4つのカテゴリーとは、Nokiaが6月19日にシンガポールで開催した「Nokia Connection 2006」でも発表された「Live」「Connect」「Achieve」「Explore」だ(6月20日の記事参照)。ビジネス向けの「Eseries」はAchieveカテゴリーに、コンシューマー向けの「Nseries」がExploreカテゴリーに含まれる。
このExploreカテゴリーに属するNseriesを担当するのがルイス氏だ。同氏は特にNseriesの「N70」が好調で、2005年第3四半期に投入してからおよそ1年で500万台以上を販売したことを紹介。「今や世界市場で最もポピュラーな3G端末」(ルイス氏)だと話す。
そんなNseriesの躍進からも分かる通り、2005年から2006年にかけての世界市場では、カメラやオーディオプレーヤー機能などを備えた“スマート”なモバイル機器の市場が急成長した。Nokiaでは、2005年に約5000万台程度だった市場規模が、2006年にはほぼ2倍の1億台に、2008年には2億5000万台規模に伸びると予測する。
ルイス氏はその理由の1つとして、インターネットの変化を挙げた。「コンシューマーユーザーのインターネット体験は、固定された場所(デスクトップPCなど)で、静止した情報(HTMLのページなど)を取得するという状態でスタートした。しかし、現在は携帯でのWebブラウジングも一般的になってきている。さらにWeb 2.0への移行が進んでおり、参加型、コミュニティ型のサービスが普及してきたことで、いつでもどこでもインターネットにアクセスできることが重要性を増している」
さらに同氏は、端末の性能が向上したことをもう1つの理由に挙げる。PC並みとはいわないまでも、音楽や写真の観賞、Webブラウズ、メールの送受信といった、これまでPCで行ってきた多くの機能は携帯でも実現されている。ルイス氏は「ユーザー調査を行った結果、44%の人は携帯のカメラを日常的に使っているといい、67%は携帯をオーディオプレーヤーとして使いたいと考えている。ユーザーは携帯のさらなる高機能化を望んでいる。今後もスマートモバイル機器にはさまざまな機能が追加されていくだろう。」と話し、高機能な携帯端末、MC(Multimedia Computer)が今後のコンシューマー向け端末の主力を担っていくと強調した。

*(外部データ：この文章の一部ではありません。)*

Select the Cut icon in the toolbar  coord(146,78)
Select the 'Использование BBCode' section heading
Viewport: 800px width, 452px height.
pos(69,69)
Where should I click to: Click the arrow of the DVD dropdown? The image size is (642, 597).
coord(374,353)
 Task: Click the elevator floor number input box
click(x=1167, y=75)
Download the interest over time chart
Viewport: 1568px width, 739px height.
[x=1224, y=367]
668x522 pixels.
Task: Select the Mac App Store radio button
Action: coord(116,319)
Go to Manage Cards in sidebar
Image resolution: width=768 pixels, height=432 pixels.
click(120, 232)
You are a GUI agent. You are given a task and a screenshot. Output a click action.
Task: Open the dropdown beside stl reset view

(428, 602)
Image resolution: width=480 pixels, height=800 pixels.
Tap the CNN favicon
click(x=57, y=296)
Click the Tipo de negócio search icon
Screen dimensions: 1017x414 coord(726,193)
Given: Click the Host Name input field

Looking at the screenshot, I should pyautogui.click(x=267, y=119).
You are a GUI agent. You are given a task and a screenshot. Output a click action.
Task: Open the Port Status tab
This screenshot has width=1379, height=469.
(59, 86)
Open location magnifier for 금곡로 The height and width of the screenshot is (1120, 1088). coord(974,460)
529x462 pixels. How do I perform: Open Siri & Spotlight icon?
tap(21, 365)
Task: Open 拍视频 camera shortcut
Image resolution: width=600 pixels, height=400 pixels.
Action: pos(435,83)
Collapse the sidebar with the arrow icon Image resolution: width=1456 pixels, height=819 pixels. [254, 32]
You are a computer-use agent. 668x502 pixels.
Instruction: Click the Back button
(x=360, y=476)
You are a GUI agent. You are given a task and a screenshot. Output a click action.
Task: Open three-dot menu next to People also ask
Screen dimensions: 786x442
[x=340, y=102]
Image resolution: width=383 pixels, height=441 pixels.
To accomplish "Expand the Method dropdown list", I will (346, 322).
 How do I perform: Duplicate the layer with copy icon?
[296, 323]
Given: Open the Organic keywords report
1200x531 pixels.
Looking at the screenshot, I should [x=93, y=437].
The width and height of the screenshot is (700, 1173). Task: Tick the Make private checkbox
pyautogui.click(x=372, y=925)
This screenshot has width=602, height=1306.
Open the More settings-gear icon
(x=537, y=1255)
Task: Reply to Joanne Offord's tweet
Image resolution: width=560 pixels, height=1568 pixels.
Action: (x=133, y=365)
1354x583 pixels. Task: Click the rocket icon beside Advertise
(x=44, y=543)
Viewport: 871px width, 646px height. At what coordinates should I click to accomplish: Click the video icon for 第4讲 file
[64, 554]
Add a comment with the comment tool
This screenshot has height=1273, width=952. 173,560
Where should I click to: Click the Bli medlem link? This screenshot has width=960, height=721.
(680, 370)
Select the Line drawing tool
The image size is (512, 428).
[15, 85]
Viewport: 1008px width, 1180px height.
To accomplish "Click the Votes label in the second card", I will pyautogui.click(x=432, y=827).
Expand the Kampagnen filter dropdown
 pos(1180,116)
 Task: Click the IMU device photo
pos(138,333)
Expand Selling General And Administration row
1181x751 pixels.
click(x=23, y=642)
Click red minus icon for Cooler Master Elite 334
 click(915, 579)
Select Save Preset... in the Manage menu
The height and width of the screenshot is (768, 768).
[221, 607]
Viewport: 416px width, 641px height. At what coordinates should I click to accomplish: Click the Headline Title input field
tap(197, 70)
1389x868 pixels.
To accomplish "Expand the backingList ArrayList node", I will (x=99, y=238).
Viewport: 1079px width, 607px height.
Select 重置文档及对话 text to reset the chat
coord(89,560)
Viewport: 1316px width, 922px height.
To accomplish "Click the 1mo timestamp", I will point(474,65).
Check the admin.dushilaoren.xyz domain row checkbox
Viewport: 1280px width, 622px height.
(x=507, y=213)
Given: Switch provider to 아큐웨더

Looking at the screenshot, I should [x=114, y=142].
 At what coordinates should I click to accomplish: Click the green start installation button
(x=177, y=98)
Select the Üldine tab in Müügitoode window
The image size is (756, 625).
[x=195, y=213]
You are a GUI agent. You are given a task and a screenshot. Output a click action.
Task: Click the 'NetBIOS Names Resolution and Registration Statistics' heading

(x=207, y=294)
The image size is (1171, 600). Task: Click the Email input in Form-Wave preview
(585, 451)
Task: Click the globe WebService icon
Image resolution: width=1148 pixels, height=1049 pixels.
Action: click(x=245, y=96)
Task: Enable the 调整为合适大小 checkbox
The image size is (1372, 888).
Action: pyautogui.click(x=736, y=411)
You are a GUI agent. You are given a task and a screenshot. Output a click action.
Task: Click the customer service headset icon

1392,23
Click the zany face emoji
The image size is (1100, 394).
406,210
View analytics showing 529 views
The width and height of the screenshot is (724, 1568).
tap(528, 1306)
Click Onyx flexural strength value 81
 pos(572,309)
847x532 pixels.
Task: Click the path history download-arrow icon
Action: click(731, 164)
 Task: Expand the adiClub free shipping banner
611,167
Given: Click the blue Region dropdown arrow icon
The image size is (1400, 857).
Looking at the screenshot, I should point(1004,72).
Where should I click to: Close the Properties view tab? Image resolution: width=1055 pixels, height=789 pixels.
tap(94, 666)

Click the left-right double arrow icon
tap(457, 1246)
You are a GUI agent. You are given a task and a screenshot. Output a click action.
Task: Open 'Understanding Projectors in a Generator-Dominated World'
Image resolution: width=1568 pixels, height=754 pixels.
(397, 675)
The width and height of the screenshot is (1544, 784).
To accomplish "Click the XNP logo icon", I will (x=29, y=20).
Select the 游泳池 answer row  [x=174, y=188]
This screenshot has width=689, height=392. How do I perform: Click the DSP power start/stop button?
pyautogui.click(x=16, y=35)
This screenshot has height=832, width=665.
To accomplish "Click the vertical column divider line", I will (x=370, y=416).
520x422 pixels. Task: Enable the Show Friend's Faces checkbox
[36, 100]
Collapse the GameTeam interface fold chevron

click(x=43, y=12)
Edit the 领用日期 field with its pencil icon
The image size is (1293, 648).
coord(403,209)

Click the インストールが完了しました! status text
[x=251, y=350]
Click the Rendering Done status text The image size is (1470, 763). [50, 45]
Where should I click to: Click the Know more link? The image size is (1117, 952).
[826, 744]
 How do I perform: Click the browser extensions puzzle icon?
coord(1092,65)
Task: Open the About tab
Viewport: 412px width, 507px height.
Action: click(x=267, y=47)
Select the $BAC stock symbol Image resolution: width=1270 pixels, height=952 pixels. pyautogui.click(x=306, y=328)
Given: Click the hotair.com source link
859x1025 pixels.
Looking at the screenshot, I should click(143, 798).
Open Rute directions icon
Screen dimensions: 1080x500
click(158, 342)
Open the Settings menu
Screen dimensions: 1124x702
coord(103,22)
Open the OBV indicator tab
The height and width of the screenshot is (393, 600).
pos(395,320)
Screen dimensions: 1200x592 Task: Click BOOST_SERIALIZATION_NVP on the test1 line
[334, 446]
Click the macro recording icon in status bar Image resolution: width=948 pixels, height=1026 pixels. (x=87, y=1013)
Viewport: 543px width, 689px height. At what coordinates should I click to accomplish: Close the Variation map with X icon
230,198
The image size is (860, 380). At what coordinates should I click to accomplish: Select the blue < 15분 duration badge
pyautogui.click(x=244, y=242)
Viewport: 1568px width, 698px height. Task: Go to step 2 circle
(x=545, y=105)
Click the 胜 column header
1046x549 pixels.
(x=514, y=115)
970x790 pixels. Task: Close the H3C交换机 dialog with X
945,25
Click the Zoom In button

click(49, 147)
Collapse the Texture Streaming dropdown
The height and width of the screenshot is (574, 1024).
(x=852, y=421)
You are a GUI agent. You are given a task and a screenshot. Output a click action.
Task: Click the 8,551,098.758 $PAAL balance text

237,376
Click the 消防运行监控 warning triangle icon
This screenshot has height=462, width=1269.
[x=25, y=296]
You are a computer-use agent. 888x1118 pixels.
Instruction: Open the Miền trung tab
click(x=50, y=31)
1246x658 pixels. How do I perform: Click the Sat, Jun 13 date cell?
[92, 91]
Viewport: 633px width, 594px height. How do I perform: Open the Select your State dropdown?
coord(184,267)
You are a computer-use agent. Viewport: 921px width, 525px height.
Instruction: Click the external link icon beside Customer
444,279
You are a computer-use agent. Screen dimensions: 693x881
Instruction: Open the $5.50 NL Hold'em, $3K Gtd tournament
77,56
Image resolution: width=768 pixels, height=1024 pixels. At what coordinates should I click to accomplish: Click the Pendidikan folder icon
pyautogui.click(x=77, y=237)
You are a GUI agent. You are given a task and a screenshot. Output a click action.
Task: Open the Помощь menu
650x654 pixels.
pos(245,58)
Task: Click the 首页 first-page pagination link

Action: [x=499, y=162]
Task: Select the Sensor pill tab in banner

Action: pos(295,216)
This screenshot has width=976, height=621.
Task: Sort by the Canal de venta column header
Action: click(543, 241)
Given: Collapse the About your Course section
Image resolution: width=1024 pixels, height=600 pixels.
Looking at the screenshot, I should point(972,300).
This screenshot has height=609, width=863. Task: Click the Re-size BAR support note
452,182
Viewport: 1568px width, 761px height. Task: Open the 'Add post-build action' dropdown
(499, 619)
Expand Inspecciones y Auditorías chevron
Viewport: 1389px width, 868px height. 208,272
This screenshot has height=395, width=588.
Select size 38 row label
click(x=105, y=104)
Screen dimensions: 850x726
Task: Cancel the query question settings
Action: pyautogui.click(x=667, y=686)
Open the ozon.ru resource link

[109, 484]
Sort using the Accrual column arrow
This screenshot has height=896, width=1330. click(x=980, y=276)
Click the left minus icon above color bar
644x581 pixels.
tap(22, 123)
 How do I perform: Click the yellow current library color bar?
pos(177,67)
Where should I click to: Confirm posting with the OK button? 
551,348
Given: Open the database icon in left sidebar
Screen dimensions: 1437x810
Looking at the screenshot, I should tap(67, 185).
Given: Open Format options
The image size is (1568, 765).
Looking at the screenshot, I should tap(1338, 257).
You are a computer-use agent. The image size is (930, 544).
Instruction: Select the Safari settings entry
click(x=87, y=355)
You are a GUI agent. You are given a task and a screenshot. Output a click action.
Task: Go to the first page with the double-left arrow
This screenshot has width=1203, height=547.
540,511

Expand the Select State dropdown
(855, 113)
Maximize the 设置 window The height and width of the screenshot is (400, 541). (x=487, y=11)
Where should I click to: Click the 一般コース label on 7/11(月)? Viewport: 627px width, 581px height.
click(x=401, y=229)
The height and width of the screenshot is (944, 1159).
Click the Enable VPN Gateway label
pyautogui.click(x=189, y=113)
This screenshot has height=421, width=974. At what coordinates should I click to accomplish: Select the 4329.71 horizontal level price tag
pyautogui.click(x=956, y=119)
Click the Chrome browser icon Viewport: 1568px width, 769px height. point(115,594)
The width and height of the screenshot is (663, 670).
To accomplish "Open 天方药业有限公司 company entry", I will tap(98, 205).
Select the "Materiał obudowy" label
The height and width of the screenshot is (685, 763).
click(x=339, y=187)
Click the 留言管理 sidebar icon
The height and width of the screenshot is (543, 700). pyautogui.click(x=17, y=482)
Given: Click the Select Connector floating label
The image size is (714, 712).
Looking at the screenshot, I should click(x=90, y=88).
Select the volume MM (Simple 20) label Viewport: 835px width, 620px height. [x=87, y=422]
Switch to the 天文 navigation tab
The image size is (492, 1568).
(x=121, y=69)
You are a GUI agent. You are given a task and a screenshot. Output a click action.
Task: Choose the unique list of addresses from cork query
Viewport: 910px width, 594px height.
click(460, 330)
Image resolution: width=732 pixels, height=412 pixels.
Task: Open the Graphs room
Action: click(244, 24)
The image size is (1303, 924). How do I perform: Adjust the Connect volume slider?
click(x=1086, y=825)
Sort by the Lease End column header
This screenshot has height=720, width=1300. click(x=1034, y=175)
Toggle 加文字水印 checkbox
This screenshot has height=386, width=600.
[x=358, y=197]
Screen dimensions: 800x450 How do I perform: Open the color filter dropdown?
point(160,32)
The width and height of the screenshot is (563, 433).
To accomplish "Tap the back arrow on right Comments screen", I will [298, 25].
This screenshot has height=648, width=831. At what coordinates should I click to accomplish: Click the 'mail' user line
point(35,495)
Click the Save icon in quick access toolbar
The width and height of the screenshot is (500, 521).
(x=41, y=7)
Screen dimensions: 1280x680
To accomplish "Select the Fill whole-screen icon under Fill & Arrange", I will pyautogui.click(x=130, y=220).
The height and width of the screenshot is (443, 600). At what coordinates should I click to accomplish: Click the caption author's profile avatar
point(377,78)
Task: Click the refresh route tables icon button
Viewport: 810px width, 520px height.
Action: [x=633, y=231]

ちなみにNokiaの考えるMCとは、SymbianのようなオープンOSを採用した端末で、前述の通りいつどこにいてもインターネットに接続が可能で、好きなサイトにアクセスでき、PC上でしか行えなかった作業の多くができてしまうもの。同社のラインアップではNseriesがそれに該当し、今後はハイエンドからローエンドまで、積極的に端末を投入していく意向を表明した。